MUTIARA WEDA : Dunia Hanya Ide
Wahai Rama, dunia ini tiada lain hanyalah sekadar idea. Seluruh objek kesadaran di dunia ini hanyalah sebuah idea. Buang kekotoran dari idea tersebut dan bebaslah dari idea. Selalulah mengakar dalam kebenaran dan raihlah kedamaian!

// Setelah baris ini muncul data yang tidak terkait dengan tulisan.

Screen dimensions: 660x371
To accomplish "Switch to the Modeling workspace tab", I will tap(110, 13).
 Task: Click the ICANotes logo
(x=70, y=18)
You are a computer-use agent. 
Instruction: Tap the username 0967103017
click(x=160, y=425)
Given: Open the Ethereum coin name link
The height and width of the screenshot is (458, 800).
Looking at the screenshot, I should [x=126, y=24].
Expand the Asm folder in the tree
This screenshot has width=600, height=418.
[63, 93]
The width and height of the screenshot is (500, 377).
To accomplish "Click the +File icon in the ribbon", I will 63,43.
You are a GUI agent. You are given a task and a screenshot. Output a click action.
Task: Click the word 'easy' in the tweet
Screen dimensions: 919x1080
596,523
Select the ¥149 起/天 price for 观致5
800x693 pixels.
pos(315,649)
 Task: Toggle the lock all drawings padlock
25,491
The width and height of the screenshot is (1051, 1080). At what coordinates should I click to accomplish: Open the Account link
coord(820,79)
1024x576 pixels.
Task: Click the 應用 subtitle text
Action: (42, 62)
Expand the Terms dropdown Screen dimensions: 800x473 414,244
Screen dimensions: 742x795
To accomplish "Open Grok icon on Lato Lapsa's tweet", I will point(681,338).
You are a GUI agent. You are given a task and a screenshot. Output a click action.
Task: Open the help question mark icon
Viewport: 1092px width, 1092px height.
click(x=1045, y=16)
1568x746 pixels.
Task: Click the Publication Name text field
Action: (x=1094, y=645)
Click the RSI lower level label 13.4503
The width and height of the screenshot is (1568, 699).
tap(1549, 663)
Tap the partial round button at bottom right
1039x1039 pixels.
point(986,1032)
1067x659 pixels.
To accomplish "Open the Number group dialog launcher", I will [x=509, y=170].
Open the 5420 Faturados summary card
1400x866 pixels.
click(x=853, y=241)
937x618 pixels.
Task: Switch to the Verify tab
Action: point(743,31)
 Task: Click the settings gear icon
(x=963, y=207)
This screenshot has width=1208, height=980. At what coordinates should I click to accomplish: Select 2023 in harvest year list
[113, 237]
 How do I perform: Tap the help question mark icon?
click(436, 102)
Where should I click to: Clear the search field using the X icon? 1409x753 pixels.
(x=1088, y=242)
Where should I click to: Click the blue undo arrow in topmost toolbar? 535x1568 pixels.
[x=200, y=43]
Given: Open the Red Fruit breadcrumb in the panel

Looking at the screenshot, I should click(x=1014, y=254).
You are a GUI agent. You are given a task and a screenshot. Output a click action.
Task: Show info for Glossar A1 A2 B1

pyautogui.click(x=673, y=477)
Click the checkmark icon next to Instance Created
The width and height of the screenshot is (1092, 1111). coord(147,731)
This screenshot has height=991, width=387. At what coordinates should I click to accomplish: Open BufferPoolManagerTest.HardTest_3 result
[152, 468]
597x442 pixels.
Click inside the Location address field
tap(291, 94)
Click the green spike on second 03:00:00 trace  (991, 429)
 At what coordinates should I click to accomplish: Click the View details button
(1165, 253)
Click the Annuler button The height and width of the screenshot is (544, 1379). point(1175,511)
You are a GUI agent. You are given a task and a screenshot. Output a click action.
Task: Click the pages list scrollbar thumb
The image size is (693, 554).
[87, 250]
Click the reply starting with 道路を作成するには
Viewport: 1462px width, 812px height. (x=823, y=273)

Sankalpajālakalanaiva jagatsamagram
Sankalpameva nanu viddhi villāsacetyam
Sankalpamātramalam utsrjya nirvikalpa
Māsritya niscayam avāpnuhi rāma sāntim
(Yoga Vasishta, 39)
MUNGKIN, dunia idenya Plato memiliki kemiripan dengan apa yang disampaikan oleh Maharsi Vasishta kepada Rama. Plato mengatakan bahwa kita telah terbiasa dengan bayang-bayang di dinding dan tidak pernah menoleh dan melihat realitas yang sebenarnya. Cerita yang diilustrasikan oleh Plato tersebut menyentak sebagian besar para filsuf dan bisa dijadikan bahan renungan untuk melihat dan memberikan pandangan terhadap dunia ini. Sementara itu, jauh sebelum Plato, Vasishta telah membuat sebuah cerita yang mengilustrasikan bahwa dunia ini hanya sekadar idea, tidak real.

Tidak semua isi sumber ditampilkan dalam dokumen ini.